• _Petición escrita A_
Reproduce fielmente el fragmento del texto sobre la recreación del pasado que va desde "El escritor impregna" hasta "nuestra historia actual.", ambos incluidos.
• _Petición escrita B_
Responde estas preguntas a partir del texto sobre la recreación del pasado:
(i) Además de labor investigadora, ¿qué otra cosa implica recrear un tiempo pasado?
(ii) ¿Entre qué años transcurre la novela de la autora?
(iii) ¿Qué décadas del siglo XX se señalan como años de cambios importantes?
• _Petición escrita C_
Prosigue el texto sobre la recreación del pasado a partir de su última oración.

Por Carolina Molina
Recrear un tiempo pasado tiene mucho de labor investigadora pero también de esfuerzo memorístico. ¿Qué hay de verdad en ese pasado que no te hayas imaginado antes y, por fuerza, manipulado en tu mente? Difícil es extrapolar esa fantasía innata del escritor para recrear una Historia. Nadie advertirá si la verdad es una fantasía de la infancia porque tus fantasías son tuyas y de nadie más.
El escritor impregna a sus historias parte de sus experiencias vitales, por eso el Madrid que aparece en mi novela, que comienza en 1890 y termina en 1920, treinta años de cambios sociales y políticos importantes, son el reflejo del espejo en donde me he mirado. Los años 70, 80 y 90 del siglo XX, son años también de cambios importantes en nuestra historia actual.

• _Datos_

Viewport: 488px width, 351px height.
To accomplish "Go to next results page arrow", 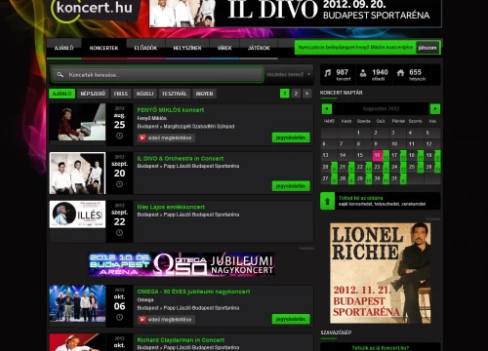I will click(306, 94).
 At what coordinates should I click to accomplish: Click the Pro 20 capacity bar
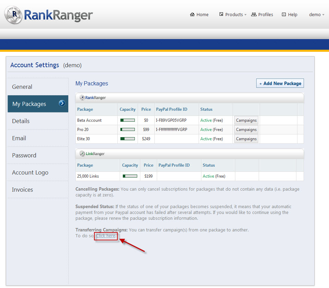point(127,130)
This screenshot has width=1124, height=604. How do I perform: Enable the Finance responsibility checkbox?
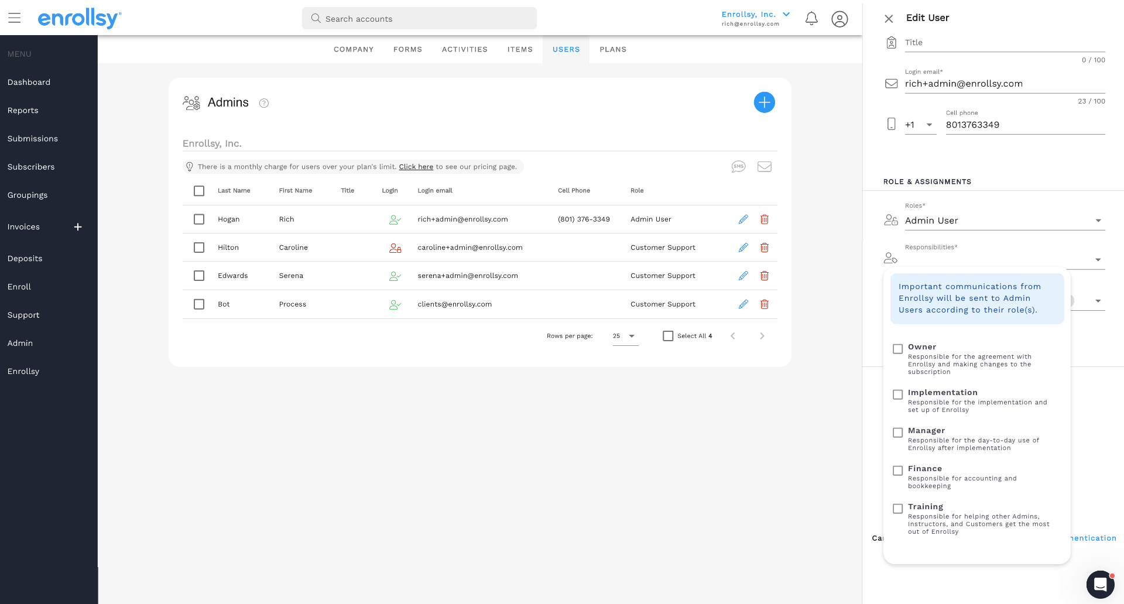[897, 471]
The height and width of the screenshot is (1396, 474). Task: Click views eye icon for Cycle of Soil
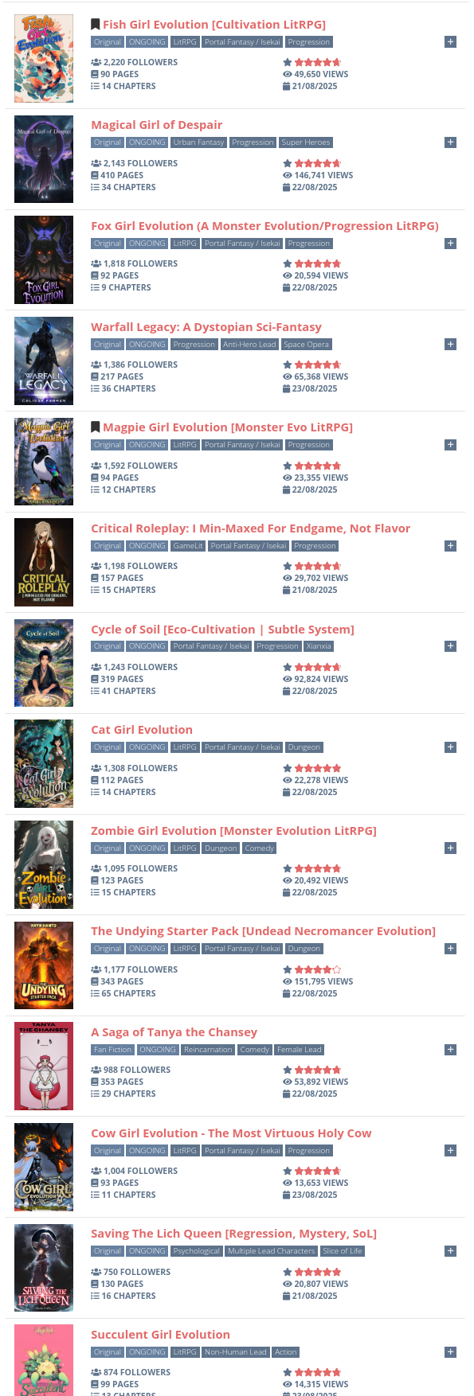click(288, 680)
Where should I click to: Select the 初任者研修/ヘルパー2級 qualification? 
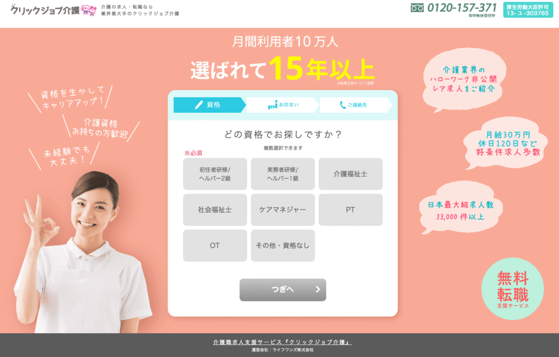[x=215, y=174]
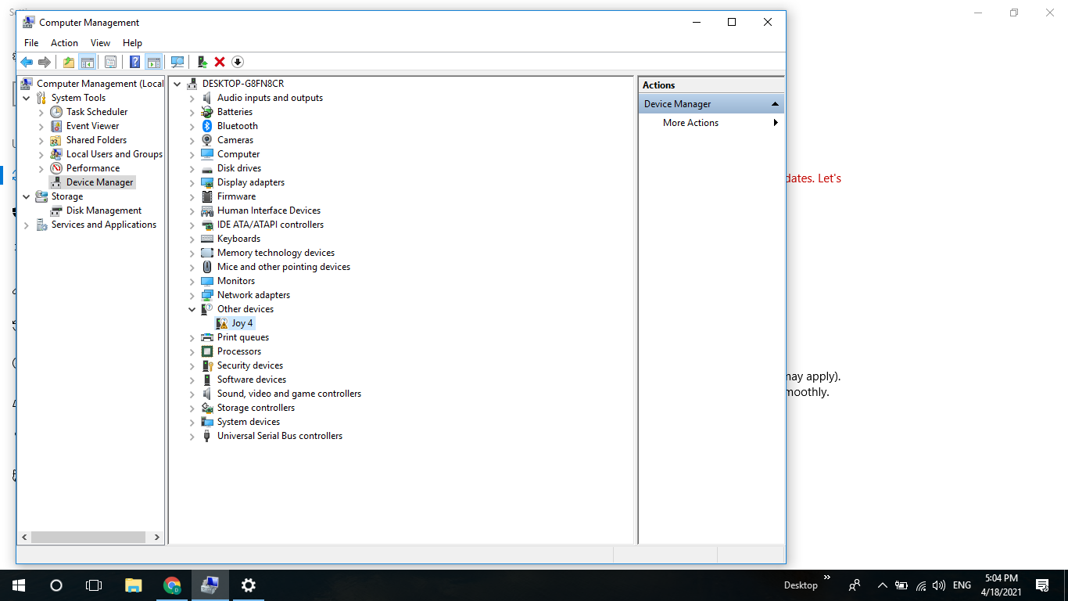Select the Joy 4 device
The height and width of the screenshot is (601, 1068).
point(242,323)
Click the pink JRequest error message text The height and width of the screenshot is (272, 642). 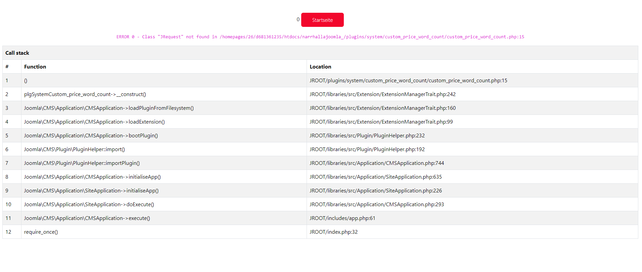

• _Respuesta escrita A_
El escritor impregna a sus historias parte de sus experiencias vitales, por eso el Madrid que aparece en mi novela, que comienza en 1890 y termina en 1920, treinta años de cambios sociales y políticos importantes, son el reflejo del espejo en donde me he mirado. Los años 70, 80 y 90 del siglo XX, son años también de cambios importantes en nuestra historia actual.

• _Respuesta escrita B_
(i) Esfuerzo memorístico.
(ii) Entre 1890 y 1920.
(iii) Los años 70, 80 y 90.

• _Respuesta escrita C_
El Madrid que describo en la novela es el Madrid que he conocido desde mi infancia. Barrios que abarcan recorridos a pie como se hacía, la mayoría de las veces, en el s. XIX, sin metro o autobuses. El barrio de la Arganzuela que me vio nacer, limítrofe con el Retiro en donde paseaba y paseo, el Prado y Recoletos, el barrio de Argüelles, la Puerta del Sol…El antiguo Madrid y para mí el más bonito, combinación de vida artística (museos, monumentos), social (cafeterías emblemáticas, plazas), cultural (bibliotecas, teatros), lugares con vida propia que Galdós conoció a sus diecinueve años casi como yo lo hice, con curiosidad.
La novela Los ojos de Galdós comienza en un lugar reconocible para cualquier ciudadano de la capital: la plaza de Colón. En el número 2, tercera planta, vivió don Benito desde 1876 a 1894. Era una plaza amplia, aireada y en construcción. En el tiempo en que Galdós ocupó con su familia esa casa, que Emilia Pardo Bazán describió como “estudio”, se fue reestructurando el edificio de la Biblioteca Nacional, se reorganizaría el contorno de la plaza para dar cabida al monumento de Colón frente a la Casa de la Moneda y poco a poco todo el espacio se convertiría en un lugar emblemático que no dejaría de sufrir cambios hasta que en los años 70 del siglo XX la citada Casa de la Moneda desapareciera para dar paso a los Jardines del Descubrimiento y la estatua del descubridor fuera viajando de acera en acera hasta acabar donde hoy está.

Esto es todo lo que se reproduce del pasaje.